Task directions.
Lift out, unaltered, the lines of the material below between the line holding "Given: Click the divider line under Row Y" and the line holding "Given: Click the 'Cell", counting both.

** Opening Task material block **

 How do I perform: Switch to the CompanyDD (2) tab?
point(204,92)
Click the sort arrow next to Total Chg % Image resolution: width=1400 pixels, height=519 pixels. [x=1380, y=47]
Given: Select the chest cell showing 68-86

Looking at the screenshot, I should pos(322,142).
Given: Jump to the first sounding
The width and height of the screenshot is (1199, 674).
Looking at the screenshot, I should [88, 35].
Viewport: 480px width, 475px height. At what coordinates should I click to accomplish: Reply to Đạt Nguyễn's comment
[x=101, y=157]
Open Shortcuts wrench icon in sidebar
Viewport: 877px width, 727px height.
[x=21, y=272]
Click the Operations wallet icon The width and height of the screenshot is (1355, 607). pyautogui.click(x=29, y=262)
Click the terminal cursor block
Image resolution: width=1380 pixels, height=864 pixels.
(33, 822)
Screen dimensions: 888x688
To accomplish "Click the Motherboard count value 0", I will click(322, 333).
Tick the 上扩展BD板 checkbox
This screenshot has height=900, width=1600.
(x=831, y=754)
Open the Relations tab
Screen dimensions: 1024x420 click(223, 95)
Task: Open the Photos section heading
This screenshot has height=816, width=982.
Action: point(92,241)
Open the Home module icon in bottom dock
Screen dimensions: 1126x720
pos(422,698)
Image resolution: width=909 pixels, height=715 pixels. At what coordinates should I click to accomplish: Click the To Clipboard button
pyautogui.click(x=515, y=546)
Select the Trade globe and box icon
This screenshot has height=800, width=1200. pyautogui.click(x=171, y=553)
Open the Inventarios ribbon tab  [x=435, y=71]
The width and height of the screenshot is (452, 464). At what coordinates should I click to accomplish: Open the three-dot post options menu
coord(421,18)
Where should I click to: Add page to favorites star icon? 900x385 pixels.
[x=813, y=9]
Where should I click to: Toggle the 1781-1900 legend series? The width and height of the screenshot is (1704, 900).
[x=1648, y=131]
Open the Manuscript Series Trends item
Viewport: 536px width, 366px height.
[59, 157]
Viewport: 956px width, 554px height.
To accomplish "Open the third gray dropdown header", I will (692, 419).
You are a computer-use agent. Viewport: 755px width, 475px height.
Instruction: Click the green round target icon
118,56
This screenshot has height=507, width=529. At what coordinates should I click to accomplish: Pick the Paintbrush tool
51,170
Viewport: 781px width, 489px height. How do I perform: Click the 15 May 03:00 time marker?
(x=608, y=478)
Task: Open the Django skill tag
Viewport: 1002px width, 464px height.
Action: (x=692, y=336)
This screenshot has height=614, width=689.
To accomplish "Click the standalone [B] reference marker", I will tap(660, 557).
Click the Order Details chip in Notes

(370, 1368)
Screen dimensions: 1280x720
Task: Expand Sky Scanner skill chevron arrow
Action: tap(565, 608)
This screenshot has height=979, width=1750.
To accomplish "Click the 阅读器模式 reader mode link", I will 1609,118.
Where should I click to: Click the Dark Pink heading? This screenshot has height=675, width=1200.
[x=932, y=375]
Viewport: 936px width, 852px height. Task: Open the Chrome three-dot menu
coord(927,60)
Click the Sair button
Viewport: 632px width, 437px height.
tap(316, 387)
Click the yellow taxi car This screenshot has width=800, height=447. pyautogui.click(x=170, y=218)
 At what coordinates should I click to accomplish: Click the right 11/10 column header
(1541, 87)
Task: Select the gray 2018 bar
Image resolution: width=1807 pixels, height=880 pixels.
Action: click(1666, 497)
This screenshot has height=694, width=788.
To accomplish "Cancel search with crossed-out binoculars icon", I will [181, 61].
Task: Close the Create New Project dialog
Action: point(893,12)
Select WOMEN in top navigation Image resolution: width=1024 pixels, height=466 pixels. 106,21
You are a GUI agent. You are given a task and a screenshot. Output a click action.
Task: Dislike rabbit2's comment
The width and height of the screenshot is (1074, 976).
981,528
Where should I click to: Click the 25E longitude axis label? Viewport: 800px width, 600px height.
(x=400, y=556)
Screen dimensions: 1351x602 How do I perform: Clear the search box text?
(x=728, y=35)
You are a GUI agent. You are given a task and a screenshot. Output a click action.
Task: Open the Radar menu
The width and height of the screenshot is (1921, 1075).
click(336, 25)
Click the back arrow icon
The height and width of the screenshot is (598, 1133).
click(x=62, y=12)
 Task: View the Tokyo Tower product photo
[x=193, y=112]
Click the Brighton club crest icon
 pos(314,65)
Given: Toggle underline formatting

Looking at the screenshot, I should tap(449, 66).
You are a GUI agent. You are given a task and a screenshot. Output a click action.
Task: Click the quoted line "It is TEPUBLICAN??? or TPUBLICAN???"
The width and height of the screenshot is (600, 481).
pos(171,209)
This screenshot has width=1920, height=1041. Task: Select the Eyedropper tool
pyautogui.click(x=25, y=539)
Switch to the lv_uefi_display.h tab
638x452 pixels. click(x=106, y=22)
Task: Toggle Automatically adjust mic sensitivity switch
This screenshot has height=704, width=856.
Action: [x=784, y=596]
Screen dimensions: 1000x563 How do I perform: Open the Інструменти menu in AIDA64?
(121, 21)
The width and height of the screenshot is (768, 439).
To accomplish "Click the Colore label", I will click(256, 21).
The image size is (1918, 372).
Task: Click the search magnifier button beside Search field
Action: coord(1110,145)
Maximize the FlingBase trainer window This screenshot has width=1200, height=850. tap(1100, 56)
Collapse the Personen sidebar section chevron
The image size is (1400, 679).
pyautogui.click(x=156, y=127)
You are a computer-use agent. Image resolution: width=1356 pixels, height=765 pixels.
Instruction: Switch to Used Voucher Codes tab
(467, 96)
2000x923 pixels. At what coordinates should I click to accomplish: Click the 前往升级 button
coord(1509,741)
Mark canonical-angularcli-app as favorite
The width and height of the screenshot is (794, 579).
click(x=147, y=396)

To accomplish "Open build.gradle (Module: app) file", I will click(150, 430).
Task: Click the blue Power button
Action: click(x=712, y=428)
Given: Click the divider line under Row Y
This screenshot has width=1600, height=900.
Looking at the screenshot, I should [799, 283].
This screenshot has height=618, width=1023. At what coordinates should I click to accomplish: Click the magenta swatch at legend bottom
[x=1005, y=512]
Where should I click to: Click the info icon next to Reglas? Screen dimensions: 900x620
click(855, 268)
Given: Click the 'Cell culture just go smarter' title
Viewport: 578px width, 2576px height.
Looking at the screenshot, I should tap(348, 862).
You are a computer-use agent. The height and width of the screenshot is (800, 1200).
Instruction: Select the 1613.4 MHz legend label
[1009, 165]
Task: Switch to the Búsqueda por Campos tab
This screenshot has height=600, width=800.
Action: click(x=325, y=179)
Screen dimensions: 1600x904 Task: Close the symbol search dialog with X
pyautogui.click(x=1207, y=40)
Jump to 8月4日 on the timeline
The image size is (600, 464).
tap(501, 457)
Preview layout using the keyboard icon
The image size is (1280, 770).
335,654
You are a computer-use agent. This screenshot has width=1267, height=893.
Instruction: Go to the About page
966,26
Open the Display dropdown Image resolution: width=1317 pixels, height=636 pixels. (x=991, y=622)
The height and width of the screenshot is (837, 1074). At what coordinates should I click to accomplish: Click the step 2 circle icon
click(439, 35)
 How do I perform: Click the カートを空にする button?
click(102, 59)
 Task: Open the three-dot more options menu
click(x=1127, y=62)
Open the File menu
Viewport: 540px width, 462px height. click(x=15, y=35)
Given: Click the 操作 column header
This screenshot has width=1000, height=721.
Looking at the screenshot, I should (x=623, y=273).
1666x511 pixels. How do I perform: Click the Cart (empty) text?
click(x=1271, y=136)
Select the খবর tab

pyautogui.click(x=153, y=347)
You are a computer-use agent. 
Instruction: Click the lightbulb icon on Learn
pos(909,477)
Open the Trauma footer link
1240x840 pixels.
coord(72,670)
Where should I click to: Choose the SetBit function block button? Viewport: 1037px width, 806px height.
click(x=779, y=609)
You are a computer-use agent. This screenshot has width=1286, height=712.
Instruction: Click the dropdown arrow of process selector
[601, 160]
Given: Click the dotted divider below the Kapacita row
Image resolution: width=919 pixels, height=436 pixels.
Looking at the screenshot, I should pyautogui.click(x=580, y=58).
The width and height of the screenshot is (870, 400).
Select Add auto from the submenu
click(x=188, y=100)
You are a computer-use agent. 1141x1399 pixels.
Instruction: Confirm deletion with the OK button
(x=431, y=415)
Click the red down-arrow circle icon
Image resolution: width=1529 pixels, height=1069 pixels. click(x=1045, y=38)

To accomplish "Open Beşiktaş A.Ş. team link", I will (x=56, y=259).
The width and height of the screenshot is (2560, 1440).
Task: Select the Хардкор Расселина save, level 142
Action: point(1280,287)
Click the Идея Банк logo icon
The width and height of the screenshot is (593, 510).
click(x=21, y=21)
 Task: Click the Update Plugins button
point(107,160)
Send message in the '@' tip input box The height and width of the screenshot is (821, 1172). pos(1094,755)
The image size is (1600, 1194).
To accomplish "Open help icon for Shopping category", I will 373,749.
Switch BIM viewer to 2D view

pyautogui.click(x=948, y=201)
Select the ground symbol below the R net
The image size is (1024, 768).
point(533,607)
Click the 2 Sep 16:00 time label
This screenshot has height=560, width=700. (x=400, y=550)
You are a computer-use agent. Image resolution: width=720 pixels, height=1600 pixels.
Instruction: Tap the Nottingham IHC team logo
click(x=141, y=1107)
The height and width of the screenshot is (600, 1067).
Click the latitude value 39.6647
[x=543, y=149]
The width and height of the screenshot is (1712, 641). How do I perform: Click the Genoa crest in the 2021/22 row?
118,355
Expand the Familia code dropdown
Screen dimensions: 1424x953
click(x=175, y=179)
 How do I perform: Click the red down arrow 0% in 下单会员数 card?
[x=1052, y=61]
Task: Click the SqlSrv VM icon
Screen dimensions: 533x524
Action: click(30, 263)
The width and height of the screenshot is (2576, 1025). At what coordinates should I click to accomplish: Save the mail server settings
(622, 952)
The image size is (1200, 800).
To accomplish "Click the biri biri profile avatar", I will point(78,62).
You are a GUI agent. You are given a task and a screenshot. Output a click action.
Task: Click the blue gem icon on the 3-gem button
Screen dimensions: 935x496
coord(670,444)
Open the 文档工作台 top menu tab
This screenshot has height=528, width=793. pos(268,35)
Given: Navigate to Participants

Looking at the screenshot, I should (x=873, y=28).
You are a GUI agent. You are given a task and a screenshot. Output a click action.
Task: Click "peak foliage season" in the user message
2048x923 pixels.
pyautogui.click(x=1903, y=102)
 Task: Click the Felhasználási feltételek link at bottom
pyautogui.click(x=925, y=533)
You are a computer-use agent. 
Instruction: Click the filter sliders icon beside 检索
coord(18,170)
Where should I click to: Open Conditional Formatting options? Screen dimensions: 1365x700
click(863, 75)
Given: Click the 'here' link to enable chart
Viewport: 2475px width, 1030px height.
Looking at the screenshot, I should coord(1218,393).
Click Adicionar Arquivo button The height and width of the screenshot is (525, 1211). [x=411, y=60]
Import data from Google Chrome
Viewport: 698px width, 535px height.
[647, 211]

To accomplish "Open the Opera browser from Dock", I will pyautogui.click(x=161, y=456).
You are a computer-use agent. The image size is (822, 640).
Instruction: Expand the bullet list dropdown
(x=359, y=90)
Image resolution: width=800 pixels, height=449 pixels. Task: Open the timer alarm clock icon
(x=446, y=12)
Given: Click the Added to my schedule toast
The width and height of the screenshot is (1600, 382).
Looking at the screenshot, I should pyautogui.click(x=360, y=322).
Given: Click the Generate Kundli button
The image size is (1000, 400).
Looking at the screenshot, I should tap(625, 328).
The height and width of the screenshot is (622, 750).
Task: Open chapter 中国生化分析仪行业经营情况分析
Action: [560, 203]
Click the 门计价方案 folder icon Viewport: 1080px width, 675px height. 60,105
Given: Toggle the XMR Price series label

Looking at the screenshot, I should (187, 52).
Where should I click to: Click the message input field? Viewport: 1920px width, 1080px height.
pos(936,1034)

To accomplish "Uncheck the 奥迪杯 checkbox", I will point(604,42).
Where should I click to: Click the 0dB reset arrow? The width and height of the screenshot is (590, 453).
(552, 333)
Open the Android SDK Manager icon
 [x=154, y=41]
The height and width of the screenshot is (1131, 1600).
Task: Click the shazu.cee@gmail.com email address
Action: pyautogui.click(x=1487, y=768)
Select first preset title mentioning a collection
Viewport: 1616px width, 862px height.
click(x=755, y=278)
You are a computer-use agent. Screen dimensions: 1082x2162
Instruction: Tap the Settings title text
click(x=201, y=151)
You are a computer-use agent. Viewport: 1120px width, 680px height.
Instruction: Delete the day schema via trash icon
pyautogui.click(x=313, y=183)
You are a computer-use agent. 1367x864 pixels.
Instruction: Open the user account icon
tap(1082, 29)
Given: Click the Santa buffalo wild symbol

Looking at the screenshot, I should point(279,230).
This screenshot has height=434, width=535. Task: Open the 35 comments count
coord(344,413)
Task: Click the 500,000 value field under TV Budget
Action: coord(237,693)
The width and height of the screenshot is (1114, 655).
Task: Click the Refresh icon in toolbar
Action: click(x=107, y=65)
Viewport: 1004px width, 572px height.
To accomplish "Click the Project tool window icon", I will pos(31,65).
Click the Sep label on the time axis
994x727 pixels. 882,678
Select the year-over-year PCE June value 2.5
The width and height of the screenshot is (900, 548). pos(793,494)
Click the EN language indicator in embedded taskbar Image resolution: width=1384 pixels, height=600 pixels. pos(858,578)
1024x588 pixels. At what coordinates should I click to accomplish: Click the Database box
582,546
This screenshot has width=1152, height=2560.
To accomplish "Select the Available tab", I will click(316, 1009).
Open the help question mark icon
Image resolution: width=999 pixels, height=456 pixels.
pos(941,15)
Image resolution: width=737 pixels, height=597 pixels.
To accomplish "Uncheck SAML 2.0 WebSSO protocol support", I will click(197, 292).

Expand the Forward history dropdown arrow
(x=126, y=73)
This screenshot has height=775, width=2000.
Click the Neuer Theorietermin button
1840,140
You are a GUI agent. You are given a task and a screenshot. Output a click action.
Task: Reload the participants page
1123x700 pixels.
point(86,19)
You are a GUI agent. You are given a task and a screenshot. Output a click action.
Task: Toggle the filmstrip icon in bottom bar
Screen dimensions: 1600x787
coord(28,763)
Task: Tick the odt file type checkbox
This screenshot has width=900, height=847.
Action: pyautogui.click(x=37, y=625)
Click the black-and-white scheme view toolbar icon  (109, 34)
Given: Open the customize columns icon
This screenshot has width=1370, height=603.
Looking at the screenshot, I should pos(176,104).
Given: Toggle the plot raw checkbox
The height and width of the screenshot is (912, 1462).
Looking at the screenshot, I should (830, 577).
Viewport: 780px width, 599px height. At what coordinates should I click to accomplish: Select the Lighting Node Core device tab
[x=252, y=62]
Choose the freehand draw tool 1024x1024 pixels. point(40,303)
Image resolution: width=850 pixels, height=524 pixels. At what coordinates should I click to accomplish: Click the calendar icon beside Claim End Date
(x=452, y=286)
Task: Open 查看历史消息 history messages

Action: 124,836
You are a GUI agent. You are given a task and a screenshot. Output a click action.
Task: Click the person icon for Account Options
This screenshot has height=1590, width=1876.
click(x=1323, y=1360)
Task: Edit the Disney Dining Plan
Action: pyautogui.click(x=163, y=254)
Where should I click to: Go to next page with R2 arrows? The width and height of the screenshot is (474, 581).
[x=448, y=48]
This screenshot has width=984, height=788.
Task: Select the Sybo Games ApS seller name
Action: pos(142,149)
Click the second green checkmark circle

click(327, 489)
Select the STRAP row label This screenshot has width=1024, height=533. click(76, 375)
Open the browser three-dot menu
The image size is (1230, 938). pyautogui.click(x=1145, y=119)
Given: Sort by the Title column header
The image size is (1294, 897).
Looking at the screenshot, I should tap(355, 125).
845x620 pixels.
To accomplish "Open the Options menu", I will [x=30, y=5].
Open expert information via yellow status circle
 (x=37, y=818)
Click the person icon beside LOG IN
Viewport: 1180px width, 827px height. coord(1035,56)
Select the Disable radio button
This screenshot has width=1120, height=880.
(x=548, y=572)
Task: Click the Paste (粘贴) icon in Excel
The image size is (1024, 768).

** Closing Task material block **

Exercise output.
Given: Click the divider line under Row Y
This screenshot has width=1600, height=900.
Looking at the screenshot, I should [799, 283].
This screenshot has height=618, width=1023. At what coordinates should I click to accomplish: Click the magenta swatch at legend bottom
[x=1005, y=512]
Where should I click to: Click the info icon next to Reglas? Screen dimensions: 900x620
click(855, 268)
Given: Click the 'Cell culture just go smarter' title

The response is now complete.